Cigna had officially denied market talk of selling the Korean arm, and LINA Life said on July 23 that it had no idea about the sale plan. But the US insurance group has been preparing for the sale since the beginning of the year, the sources added.

The sale plan gained momentum after Prudential Life brought more than the earlier projection between 1.5 trillion won and 2 trillion won.

If Cigna proceeds with the sale, it is likely to become the fifth foreign insurance company exiting from the South Korean market after the US-based Prudential, ING Group, Allianz Group and Prudential PCA of the UK.

HEALTHY FINANCIAL CONDITIONS

LINA Life, founded in 1985, was the first foreign-owned life insurer in the country.

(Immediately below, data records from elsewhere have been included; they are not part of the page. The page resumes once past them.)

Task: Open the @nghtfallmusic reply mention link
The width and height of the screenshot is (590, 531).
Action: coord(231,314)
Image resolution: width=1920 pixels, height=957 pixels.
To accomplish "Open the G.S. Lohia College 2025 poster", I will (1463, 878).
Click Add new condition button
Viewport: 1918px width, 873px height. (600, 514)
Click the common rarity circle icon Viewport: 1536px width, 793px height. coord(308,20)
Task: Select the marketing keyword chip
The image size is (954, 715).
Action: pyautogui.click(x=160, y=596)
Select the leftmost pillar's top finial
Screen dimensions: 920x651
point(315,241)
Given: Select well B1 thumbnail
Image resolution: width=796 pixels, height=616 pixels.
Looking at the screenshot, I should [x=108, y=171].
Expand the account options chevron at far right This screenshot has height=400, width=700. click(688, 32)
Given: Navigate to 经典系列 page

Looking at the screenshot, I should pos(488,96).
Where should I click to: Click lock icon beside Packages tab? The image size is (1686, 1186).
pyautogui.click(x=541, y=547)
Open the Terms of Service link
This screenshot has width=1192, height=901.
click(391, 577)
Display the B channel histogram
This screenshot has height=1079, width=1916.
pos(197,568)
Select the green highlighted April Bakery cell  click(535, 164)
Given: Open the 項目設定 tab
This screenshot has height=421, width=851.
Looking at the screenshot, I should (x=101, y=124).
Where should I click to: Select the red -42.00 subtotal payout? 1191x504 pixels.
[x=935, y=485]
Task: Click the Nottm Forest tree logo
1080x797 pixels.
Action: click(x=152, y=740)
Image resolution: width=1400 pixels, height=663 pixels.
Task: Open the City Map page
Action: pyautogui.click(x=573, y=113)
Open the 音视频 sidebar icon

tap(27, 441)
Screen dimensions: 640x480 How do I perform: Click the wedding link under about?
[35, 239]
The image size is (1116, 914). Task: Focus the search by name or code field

It boasts of solid financial conditions, with a risk-based capital ratio of 305.14% at the end of last year, above the industry average

Its net asset value is about half of Prudential Life Insurance of Korea’s, but its net and operating profits are more than double those of the bigger rival in 2019.

LINA Life sells insurance policies via home shopping channels and telemarketing. Its insurance products for the elderly and dental insurance policies, the first of such kinds in South Korea, gained popularity.

Compared to homegrown insurers focusing on saving-type products, LINA Life is seen as less vulnerable to low interest rates and the impact of the 2023 adoption of the stricter accounting system.

With a net asset value of 1.7 trillion won as of the end of last year. Last year, it posted 494.6 billion won in operating profits and 350.9 billion won in net profits.

Its operating profit margin, or operating profits against revenues, was 17.8%, even higher than domestic rivals’.

Given the size of LINA Life’s asset, potential buyers could be big financial services companies and private equity firms.

After two of the country’s top three banking groups – KB Financial and Shinahn Financial –recently acquired life insurers from foreign companies, the strongest candidate to buy LINA Lifer could be Hana Financial Group,

Among private equity firms, Seoul-based private equity firms – MBK Partners and Hahn & Company – had lost to KB Financial Group in the auction for Prudential Life.

MBK Partners participated in the competition after it sold Orange Life Insurance Co. Ltd., formerly known as ING Life, to Shinhan Financial Group for 2.3 trillion won in 2018.